Using the Classroom to Bring Big Data to Statistical Agencies
Ron Jarmin, Julia Lane, and Alan Marco, with Ian Foster
Big Data have the potential to fundamentally change the way federal statistics are produced and disseminated. Most obviously, data types and coverage, timeliness, usability, and, of course, cost. If statistical agencies are to retain their unique role as the trusted source of statistics, they must reconsider the way data are being generated and used, lest they produce data that fail to meet user expectations and/or are too costly. Fortunately, statisticians are responding to this call to action.
In June 2013, Amstat News published a position paper from the leaders of the American Statistical Association and the American Association for Public Opinion Research has established a task force to produce recommendations for the survey industry’s use of Big Data. There is also substantial funding for research across federal agencies (e.g., the White House Big Data initiative). However, it is difficult to make use of Big Data in the federal statistical context. Staff in federal statistical agencies are stretched thin producing existing products, and concepts developed by computer scientists are often not easily translated into a social science framework.
To meet these challenges, we developed a class for the U.S. Census Bureau and U.S. Patent and Trademark Office (USPTO) to bring Big Data tools to bear on a concrete measurement task: developing new statistical measures of innovation. The task is interesting and challenging. The innovation system is complex and requires thinking hard about how to measure the creation, transmission, and adoption of knowledge using new types of transactional data on innovation activity. Since human beings are key factors in innovation—J. Robert Oppenheimer pointed out that the best way to send knowledge was to wrap it up in a human being—statistical agencies need new and better data on the supply chain feeding innovation, on developing measures of networks as potential new units of analysis, and on linking those networks to economic outcomes.
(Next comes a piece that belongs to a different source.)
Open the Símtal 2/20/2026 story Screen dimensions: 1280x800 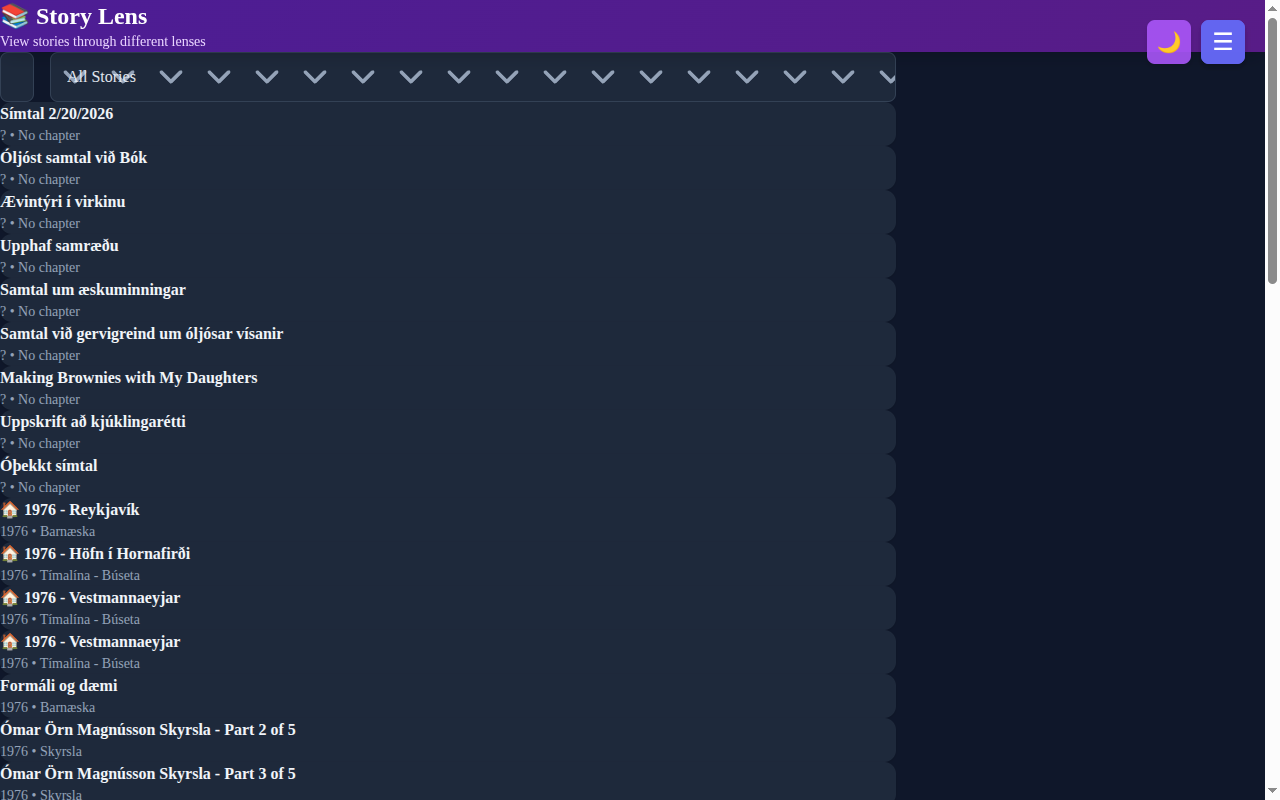pos(57,114)
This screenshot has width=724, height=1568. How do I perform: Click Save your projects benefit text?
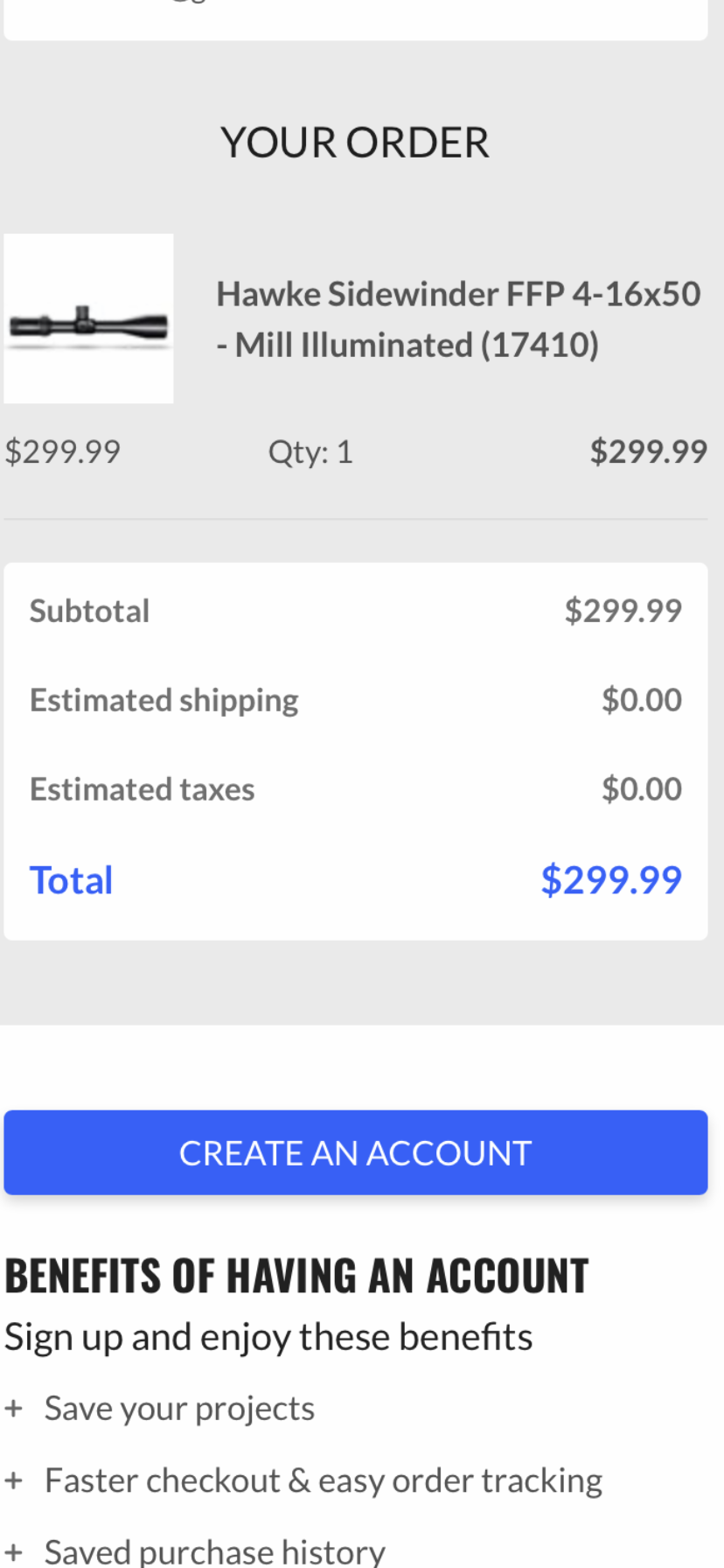pyautogui.click(x=179, y=1409)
Participants in the class used data from research universities to make progress on these issues. The particular focus was on the way in which scientific ideas generated from funded research projects move to the economic marketplace. This involved using several aspects of Big Data, including:
(A) Describing the subject areas of research funding using natural language processing and machine-learning techniques, rather than manual coding
(B) Describing the production function of scientific innovation, using complex administrative records from the UMETRICS program to describe the networks of scientists and the purchases of scientific inputs for each project
(C) Associating research funding received by principal investigators with their subsequent activities using disambiguation techniques and investigating the quality of information that could be scraped from the web or generated from existing data (e.g., web-scraped CV data, API data from the Public Library of Science about Facebook postings and Twitter feeds, USPTO databases, and Census business data)
The work was preliminary, was for statistical purposes only, and all confidentiality protocols were observed.
The analysis of university financial transaction data provided new insights into the supply chain for scientific research, and into the Census Bureau’s seasonality assumptions. One team (Grant Degler, Brian Dumbacher, and Sharon O’Donnell (Census); Evangelos Xydis (USPTO)) mapped the location of suppliers for one large research university and found they were distributed across one-third of all U.S. counties. The team also exploited the fact that the transaction data were logged daily to evaluate various time series assumptions used in the Census Bureau’s seasonal adjustments.
The students found it was possible to characterize dynamic scientific networks—and use them as a unit of analysis. One group of students (Chandra Erdman, Star Ying, and Mary Pritts (Census); Gerard Torres and Richard Miller (USPTO)) examined how National Science Foundation–funded research centers fostered the development of such networks. They used machine learning techniques to examine questions like: How do the networks of research centers change over time? What kinds of people—particularly graduate students, postdoctoral fellows, and undergraduate students—enter and leave the network? What do the collaborations inside and outside the center look like? How do the associated vendors change over time? They found that collaborations drop significantly after the center funding ends (Figure 2). Another team (Tyler Fox, Kelly Trageser, and Randall Knol (Census); Michael Shaver (USPTO)) also zoomed in on the networks resulting from National Science Foundation Engineering Grants. They found that although the research topics and total number of awards varied widely by institution, the academic networks that existed resulted from relatively few employees who worked on multiple grants.
Another set of students examined the link between research funding and important innovation outcomes—both patents and business startups—not by mechanical methods, but by tying them to scientific networks using Big Data techniques combined with social science. For example, although patents are often seen as a tangible measure of innovation resulting from federal funding, the direction of causality may not be clear. Does funding go to researchers who have previously patented, or does funding create researchers who subsequently patent? The team (Richard Watson, Joshua Tokle, Daniel Whitehead, and Lindsay Longsine (Census Bureau); Amanda Myers (USPTO)) examined the timing of the link between funding to all scientists on funded projects and patents; they found mixed results in establishing causality. The green lines in Figure 3 show events where awards precede patents; orange where patents precede awards (the visualization has the interesting property that the steeper the line, the closer the timeline between patenting and award).
Research funding is also anecdotally tied to business startups. (Kimberly Wortmann, Nick Zolas, Nathan Goldschlag, and Quentin Brummet (Census Bureau); Chris Leithiser (USPTO)) used employment data from 62 nanotechnology grants to three large research universities—with more than 1,000 faculty, students, and postdocs—and linked those data to firm-level data collected by the Census Bureau and USPTO. They found more than 250 researchers who either started up non-employer businesses or were involved in start-ups. The majority of nanotech researchers appeared to be graduate students who started consulting firms.
In sum, the Big Data class provided a number of Census Bureau and USPTO employees with new ideas and techniques that can be brought to bear on trenchant measurement issues—in this case, the study of innovation. Our hope is that the approach will energize changing the way federal statistics are collected by empowering and educating the very people who collect them.